**Data excerpts**
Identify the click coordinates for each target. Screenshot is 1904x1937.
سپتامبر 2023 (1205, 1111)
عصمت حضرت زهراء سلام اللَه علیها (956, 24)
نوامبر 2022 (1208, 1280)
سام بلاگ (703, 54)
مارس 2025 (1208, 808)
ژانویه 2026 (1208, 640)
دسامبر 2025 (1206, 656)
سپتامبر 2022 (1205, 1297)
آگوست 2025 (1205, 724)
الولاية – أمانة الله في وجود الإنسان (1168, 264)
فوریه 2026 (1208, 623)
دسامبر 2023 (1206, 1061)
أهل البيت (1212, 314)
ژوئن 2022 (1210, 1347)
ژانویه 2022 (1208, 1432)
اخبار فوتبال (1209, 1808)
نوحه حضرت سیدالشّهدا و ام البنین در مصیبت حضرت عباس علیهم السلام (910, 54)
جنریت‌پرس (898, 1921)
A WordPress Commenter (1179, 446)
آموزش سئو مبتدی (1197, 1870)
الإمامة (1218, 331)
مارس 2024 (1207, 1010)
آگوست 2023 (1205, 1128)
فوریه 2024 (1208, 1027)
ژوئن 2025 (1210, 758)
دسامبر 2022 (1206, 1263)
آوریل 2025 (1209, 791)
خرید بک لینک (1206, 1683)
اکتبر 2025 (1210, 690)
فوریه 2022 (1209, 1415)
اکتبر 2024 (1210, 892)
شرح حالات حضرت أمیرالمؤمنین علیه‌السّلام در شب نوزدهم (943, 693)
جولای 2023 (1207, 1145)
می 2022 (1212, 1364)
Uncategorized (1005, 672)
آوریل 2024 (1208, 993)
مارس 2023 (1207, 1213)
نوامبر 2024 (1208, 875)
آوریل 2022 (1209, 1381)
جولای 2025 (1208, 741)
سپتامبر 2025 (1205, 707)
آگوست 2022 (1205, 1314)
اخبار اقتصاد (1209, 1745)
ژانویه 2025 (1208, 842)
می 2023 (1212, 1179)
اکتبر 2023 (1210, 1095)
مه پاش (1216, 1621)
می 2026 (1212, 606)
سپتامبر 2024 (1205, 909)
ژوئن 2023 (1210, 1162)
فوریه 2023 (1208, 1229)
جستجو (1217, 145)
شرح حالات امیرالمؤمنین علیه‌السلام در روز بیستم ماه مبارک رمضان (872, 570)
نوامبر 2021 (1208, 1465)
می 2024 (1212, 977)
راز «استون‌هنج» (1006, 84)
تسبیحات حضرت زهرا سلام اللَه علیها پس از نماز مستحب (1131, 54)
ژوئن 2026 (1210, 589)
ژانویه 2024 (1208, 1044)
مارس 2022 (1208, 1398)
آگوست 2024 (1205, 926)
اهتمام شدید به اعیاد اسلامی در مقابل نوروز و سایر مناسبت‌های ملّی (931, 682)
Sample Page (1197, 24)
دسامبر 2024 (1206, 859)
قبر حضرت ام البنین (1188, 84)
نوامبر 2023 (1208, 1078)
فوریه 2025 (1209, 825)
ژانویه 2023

**Task goal**
Find the word "ژوئن" in the records and pull out each line that has it.

**Output for this exercise**
ژوئن 2022 (1210, 1347)
ژوئن 2025 (1210, 758)
ژوئن 2023 (1210, 1162)
ژوئن 2026 (1210, 589)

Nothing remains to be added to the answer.